Problem statement >> Search the data for "computer". Each line containing it is to be copied.

Recorded data >>
-- Opening Marker --

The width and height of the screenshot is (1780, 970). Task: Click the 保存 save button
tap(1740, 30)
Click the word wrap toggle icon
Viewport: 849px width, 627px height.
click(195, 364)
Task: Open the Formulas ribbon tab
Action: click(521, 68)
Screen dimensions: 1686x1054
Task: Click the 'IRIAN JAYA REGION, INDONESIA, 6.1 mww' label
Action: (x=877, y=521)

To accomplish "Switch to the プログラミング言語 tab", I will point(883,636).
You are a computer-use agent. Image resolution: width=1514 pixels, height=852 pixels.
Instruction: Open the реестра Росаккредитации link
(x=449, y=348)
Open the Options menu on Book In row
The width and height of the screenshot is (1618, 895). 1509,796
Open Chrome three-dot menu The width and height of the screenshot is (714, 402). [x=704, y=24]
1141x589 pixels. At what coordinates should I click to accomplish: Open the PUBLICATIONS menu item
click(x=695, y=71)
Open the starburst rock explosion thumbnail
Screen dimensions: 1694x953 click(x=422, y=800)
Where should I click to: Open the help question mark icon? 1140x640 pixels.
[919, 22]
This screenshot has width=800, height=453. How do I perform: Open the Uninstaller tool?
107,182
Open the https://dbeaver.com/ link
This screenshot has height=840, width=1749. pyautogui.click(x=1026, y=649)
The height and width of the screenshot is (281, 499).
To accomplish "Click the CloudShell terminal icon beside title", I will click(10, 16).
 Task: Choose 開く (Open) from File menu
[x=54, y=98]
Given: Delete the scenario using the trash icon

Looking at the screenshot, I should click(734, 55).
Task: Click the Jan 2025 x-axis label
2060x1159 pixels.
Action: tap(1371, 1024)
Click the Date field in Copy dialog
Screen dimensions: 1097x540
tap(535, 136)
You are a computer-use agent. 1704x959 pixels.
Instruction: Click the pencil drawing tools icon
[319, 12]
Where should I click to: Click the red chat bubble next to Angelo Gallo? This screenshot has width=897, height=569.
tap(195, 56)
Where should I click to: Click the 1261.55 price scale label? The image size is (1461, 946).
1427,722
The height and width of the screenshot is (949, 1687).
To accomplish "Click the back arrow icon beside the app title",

-- Closing Marker --

Answer area >>
You are a computer-use agent. Image resolution: width=1514 pixels, height=852 pixels.
You are a computer-use agent. 1704x959 pixels.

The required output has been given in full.